歴史の大きな流れで見れば私たちは幸運だ。飢饉や飢餓は大幅に減り、生活水準は全体的に上がった。とはいえ、このようなすばらしい発展と同時に、人類は破滅的な脅威を抱え込むようになった。今回のコロナ禍で、私たちはこのことを思い知ったはずだ。にもかかわらず、さまざまな巨大リスクに対して、私たちはまだ本気で向き合おうとしていない。
過去200年にわたる人類の進歩は産業化によるものだが、そこには負の側面も付きまとった。欲に駆られた企業と統治者は利益を最大化しようと経費を絞り、その結果、大規模な貧困や失業がたびたび引き起こされてきた。鉱山・工場労働者が容赦なく搾取されていた時代がある。産業化の勃興が奴隷的な労働や天然資源の争奪に拍車をかけ、これが幾度もの大戦や過酷な植民地支配につながった。

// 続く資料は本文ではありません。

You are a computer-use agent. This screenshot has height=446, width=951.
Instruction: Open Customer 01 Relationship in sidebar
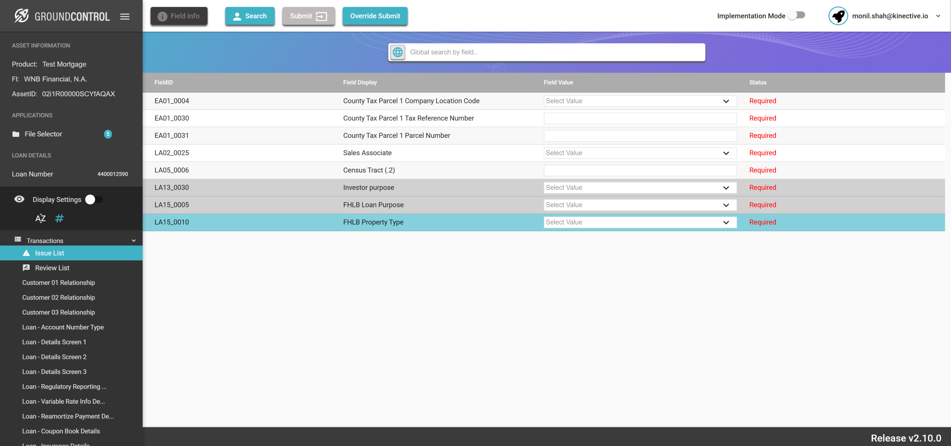click(58, 282)
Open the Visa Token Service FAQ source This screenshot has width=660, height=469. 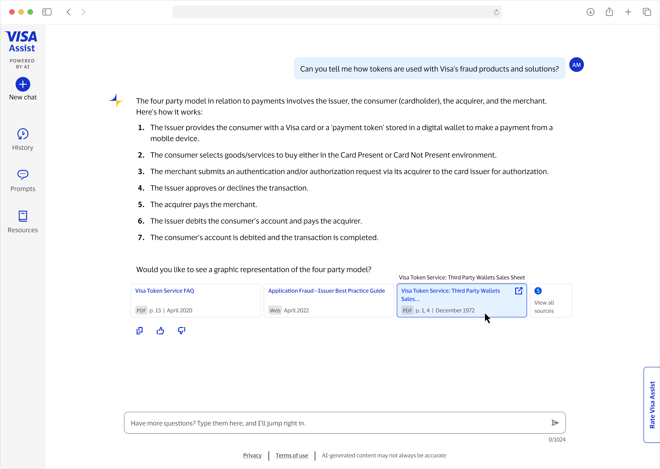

このような圧倒的な弊害は特異な現象ではないが、かといって起こるべくして起こったものでもない。その証拠に、問題の多くは市場メカニズムや労使関係の改革、国家規制、新たな(そして多くの場合は民主的な)制度を通じて是正されてきた。そうはいっても、まだ数々の問題が手つかずとなっている。産業化に伴う地球規模のリスクの中でも、とくに差し迫った脅威となっているのが気候変動だ。経済発展が人類の存続を危うくした典型例といえよう。